Definition 12 (Central Limit Theorem (CLT)) Let \(X_1, X_2, \ldots, X_n\) be a random sample of size \(n\) from a population with mean \(\mu\) and finite standard deviation \(\sigma\). Then, for large enough \(n\), the sampling distribution of the sample mean \(\bar{X}\) is approximately Normal: \[\bar{X} \;\dot{\sim}\; N\!\left(\mu,\; \frac{\sigma}{\sqrt{n}}\right)\] In other words, the sampling distribution of \(\bar{X}\) is centered at the true population mean \(\mu\), and has a standard deviation (standard error) of \(\sigma/\sqrt{n}\).
In plain terms: no matter what shape the population distribution has — Normal, skewed, bimodal, uniform, anything — the sampling distribution of the sample mean will look like a Normal distribution, as long as \(n\) is large enough.
Why does this matter so much? Because the Normal distribution is one of the most thoroughly understood distributions in mathematics. The CLT is the bridge that allows us to use tools built for the Normal distribution (like confidence intervals and z-scores) even when the original data is far from Normal.
5.1 Seeing the CLT in action
Let’s demonstrate the CLT through simulation.
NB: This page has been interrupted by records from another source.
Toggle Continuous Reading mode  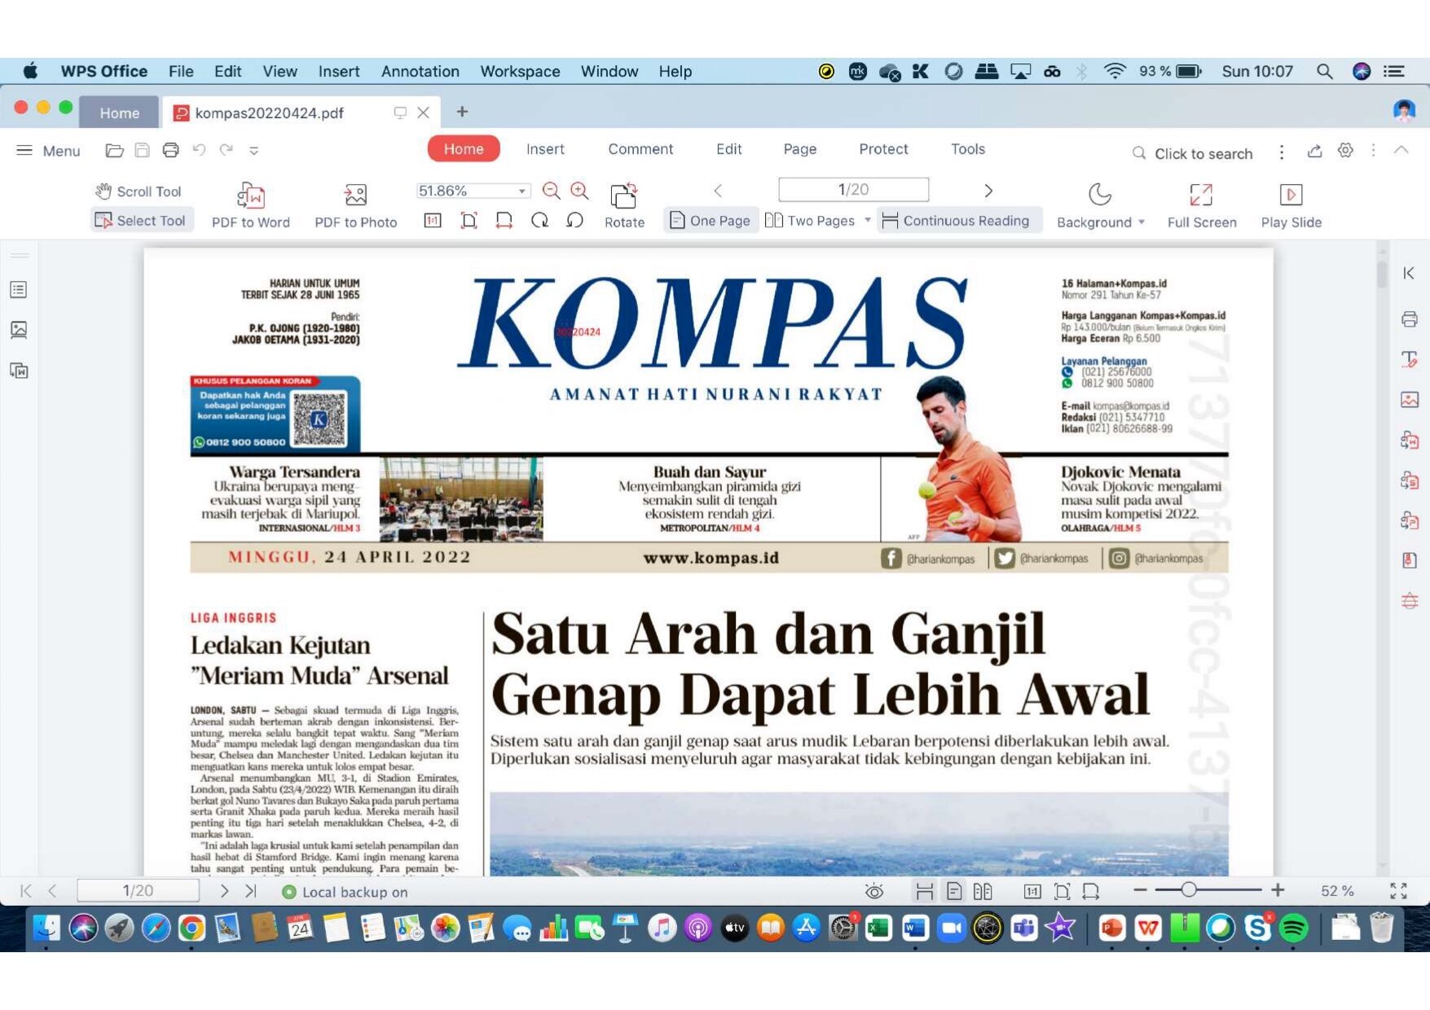(x=957, y=221)
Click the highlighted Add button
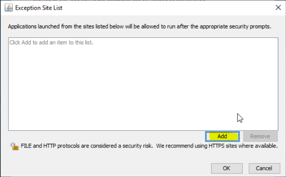Viewport: 286px width, 177px height. tap(222, 136)
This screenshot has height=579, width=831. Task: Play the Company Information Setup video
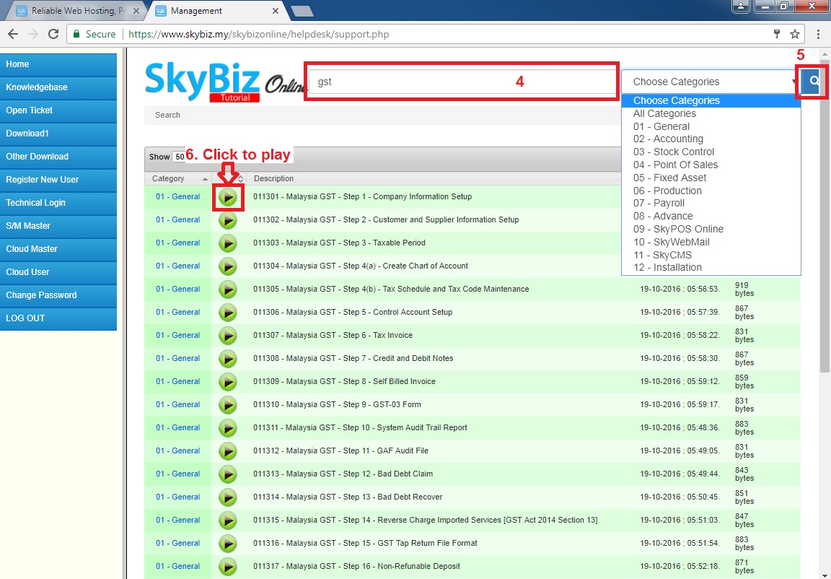tap(228, 197)
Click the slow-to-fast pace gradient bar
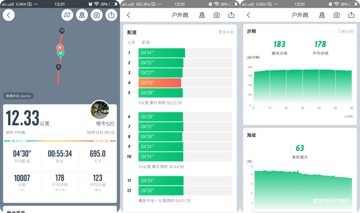Screen dimensions: 360x213 click(x=60, y=141)
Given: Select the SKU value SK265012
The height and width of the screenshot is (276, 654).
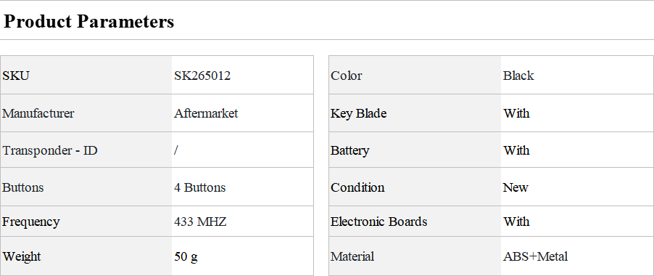Looking at the screenshot, I should tap(202, 76).
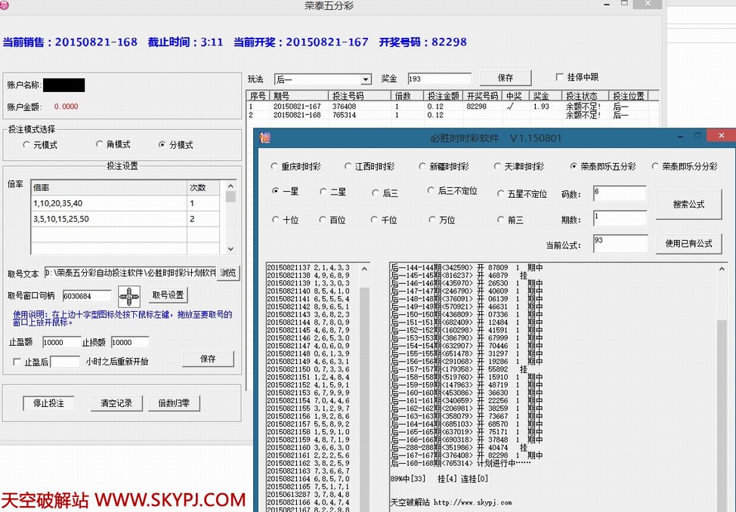Choose the 重庆时时彩 lottery option
The width and height of the screenshot is (736, 512).
click(x=274, y=167)
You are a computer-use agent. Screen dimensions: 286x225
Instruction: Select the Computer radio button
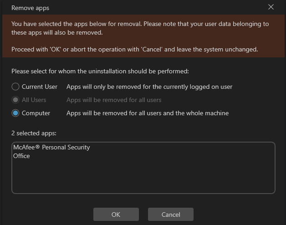[15, 113]
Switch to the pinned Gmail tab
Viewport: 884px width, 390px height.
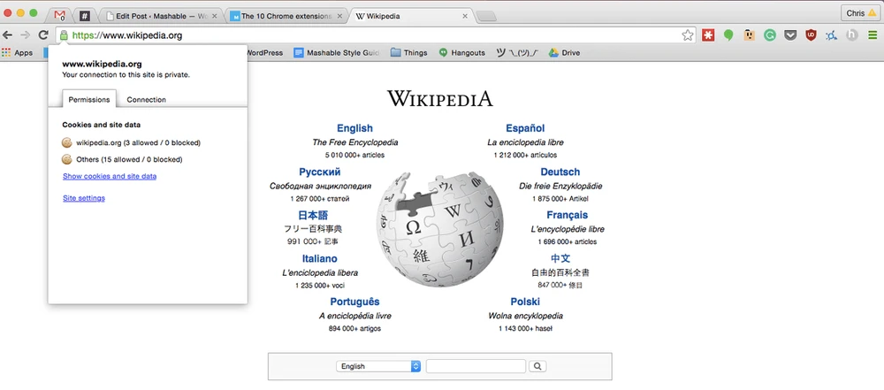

We will take random samples from three populations with very different shapes and see what happens to the sampling distribution of the mean.
Run the code block below to see the sampling distributions for all three populations side by side. Try changing n_clt from small values (like \(5\)) to large values (like \(100\)) and observe what happens.
The three left panels show population distributions that look nothing like a Normal distribution. The three right panels show the corresponding sampling distribution of the sample mean — and they all converge to a bell-shaped Normal curve (the red curve). The fit is almost perfect even for \(n = 30\).
NoteWhat to Look For
When you change n_clt:
- Small \(n\) (5–10): The sampling distributions for the exponential and bimodal populations still look non-Normal (they inherit some of the parent’s skewness or shape).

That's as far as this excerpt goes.